The organizing committee of this interdisciplinary conference invites contributions to the current
rethinking of post-19th century identity formations and sociopolitical transmutations in Islamicate
contexts (both national and diasporic) vis-à-vis the colonial project of modernity. We are
particularly interested in examining practical implications as well as challenges and prospects of
such dialogical investigations. Topics might include, but are not limited to:
Modern nation-building and its discontents
Postcolonialism, indigeneity, and decoloniality
Narrative resistance
Feminist theories of experience and first-person knowledge
Identity politics and intersectionality
Subjectivity, theories of the self, and narrative identities
Racialization and epistemologies of ignorance
Trauma, affect, memory, and their link to identity
The return of the repressed in myth, phantasy, and neurosis
Islamophobia in the “War on Terror” era
Orientalization of diasporic identities in popular culture
Radical pedagogies in interrogating Islamophobia/orientalism
Religion, secularism, and democracy
Orientalism and occidentalism
Critical race and whiteness studies
Marxist literary criticism
Critical (ir)realism
Technophobia, eco-criticism, and post-apocalyptic literature
Post-modernism as the return of Romanticism
Globalization and socio-economic development
Contributions can take the form of papers or posters. Please send abstracts (150-200 words for
posters; 300-500 words for papers), along with a short bio of author(s), to [email protected] by
November 30, 2014. Decisions on selected proposals will be sent out early January 2015.

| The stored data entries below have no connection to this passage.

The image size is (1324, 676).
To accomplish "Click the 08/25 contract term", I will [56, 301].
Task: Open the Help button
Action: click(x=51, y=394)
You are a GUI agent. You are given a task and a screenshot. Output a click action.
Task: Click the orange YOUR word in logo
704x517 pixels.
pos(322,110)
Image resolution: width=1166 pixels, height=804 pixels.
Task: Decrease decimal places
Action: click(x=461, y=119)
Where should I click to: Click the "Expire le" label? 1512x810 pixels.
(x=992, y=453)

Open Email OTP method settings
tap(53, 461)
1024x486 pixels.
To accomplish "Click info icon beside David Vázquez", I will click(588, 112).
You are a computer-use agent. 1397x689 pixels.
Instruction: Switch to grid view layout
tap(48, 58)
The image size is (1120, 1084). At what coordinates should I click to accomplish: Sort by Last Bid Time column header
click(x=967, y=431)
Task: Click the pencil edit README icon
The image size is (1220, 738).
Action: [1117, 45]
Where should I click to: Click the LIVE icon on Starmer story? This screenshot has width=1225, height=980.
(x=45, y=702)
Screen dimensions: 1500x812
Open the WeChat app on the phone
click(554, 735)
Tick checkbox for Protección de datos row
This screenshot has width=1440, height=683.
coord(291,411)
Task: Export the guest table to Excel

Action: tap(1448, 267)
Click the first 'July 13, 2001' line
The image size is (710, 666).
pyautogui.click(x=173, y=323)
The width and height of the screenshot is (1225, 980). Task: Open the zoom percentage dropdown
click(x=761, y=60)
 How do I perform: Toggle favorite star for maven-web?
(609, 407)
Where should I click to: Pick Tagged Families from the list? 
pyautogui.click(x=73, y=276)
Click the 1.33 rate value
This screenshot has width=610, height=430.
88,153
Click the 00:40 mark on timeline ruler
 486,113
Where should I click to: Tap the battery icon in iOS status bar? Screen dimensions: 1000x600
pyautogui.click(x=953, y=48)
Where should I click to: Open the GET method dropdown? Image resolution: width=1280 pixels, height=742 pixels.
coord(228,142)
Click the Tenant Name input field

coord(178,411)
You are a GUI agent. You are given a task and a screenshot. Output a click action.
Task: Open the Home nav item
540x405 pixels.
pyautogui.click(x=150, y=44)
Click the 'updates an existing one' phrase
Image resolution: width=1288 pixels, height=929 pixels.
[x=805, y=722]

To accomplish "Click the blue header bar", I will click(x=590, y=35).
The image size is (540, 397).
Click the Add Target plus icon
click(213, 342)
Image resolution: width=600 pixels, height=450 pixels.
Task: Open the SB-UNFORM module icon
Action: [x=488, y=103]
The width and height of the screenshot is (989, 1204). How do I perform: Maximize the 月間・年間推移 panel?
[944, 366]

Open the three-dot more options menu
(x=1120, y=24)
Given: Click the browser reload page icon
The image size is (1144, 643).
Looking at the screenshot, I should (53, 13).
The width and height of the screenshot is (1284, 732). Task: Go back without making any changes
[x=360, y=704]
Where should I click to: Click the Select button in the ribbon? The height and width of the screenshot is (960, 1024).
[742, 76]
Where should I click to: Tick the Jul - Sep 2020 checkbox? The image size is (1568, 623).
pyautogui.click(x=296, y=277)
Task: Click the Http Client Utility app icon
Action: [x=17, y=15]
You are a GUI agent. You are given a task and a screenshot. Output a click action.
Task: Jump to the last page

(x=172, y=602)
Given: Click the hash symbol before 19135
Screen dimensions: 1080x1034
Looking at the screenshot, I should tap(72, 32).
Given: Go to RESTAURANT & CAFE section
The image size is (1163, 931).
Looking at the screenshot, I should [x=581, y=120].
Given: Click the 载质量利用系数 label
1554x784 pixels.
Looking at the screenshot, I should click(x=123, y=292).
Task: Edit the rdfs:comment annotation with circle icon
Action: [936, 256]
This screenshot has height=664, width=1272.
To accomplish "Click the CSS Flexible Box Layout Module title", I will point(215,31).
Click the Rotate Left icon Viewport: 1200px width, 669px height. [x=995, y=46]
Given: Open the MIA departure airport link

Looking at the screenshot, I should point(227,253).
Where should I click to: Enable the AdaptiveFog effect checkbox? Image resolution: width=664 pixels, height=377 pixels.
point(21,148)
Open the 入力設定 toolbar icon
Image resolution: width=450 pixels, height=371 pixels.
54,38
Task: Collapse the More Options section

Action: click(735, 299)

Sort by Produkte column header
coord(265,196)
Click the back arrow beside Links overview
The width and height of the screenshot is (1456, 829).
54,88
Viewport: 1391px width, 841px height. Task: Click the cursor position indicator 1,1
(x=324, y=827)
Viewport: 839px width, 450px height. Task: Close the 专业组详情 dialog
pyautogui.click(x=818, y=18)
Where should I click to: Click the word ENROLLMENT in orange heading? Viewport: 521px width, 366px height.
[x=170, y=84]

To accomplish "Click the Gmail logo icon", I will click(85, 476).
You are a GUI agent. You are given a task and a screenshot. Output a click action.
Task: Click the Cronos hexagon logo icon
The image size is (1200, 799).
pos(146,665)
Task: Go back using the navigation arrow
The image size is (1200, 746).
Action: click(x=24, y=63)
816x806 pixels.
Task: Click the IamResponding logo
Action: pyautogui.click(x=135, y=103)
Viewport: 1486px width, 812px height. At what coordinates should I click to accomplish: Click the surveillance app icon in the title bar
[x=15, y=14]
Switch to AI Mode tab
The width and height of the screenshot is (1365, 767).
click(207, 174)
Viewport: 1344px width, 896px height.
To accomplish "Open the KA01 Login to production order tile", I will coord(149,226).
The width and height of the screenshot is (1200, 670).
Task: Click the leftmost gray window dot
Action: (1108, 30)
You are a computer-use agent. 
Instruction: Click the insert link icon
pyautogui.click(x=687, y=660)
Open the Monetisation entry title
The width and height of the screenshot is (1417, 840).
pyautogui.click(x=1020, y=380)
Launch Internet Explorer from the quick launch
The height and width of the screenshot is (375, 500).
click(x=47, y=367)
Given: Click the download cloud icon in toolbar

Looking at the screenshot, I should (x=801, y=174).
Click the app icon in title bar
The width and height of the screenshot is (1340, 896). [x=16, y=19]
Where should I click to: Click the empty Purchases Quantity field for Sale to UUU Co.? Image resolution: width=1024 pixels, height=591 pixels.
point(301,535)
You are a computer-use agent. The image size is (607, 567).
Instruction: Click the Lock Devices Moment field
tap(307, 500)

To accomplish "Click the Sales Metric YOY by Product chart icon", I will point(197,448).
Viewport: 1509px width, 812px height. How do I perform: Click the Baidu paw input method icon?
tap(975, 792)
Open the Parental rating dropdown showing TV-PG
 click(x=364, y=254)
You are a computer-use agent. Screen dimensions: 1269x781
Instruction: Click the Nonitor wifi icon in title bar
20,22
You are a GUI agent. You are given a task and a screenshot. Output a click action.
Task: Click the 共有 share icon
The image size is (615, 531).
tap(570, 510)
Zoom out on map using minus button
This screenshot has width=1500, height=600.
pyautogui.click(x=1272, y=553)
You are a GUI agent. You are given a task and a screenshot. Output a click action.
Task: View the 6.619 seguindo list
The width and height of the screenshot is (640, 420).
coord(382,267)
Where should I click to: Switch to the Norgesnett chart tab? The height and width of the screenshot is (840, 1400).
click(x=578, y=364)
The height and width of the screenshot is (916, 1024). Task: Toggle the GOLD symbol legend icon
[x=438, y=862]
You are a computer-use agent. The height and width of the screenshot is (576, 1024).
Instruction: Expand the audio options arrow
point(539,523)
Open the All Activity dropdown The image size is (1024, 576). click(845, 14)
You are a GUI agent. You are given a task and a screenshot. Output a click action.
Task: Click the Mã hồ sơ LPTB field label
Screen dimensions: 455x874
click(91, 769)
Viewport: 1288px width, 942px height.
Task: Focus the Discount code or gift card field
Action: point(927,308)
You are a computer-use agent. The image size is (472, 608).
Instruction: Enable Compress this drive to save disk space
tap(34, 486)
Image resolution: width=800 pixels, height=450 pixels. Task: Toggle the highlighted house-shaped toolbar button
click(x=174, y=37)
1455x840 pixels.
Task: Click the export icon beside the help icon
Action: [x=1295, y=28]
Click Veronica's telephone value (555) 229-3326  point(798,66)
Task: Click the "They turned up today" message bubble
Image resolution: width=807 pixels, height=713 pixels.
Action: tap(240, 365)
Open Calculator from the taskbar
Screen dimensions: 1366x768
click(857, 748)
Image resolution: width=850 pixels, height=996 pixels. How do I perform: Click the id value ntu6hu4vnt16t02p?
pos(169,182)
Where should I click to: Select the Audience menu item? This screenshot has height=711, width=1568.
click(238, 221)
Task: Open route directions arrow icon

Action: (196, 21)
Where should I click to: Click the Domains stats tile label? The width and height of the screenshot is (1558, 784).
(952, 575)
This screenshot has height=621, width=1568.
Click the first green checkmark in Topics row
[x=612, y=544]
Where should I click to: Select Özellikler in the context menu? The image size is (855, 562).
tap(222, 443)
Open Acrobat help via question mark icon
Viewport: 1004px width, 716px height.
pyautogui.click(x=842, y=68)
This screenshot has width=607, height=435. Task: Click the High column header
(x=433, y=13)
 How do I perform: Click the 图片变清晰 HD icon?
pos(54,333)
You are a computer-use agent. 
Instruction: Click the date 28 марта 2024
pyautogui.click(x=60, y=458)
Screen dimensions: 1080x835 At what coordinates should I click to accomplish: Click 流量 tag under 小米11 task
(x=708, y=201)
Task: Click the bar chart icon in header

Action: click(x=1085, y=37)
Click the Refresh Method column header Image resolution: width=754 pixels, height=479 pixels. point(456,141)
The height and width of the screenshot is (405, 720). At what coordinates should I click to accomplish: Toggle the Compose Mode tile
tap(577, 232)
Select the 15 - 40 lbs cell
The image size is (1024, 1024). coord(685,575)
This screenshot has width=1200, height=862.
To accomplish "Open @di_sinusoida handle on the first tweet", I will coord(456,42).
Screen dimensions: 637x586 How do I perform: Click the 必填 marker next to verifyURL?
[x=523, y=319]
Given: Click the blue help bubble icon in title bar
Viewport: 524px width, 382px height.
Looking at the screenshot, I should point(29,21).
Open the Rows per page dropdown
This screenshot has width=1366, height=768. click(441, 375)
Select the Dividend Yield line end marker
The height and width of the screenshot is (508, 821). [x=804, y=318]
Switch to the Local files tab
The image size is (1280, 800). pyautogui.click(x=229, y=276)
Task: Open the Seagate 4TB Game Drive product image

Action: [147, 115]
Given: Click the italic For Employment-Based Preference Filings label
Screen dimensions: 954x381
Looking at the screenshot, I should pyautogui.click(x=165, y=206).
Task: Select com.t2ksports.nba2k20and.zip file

Presenters whose abstracts are accepted must submit their papers (3000-5000 words) or posters
(2-4 slides) by March 27, 2015, one month prior to the conference date.
A selection of papers presented at the conference will be published in a peer-reviewed, edited
volume. A final draft of selected papers is to be submitted within two months after the conference.
Should you have any questions or require more information, please contact us via email
at [email protected], or visit http://www.ucmconf.com/.
*Dr. Sherene Razack is Professor of Social Justice Education at the Ontario Institute for Studies
in Education of the University of Toronto.
*Dr. Parin Dossa is Professor of Anthropology and Associate Member in the Department of
Gender, Sexuality, and Women’s Studies, at Simon Fraser University.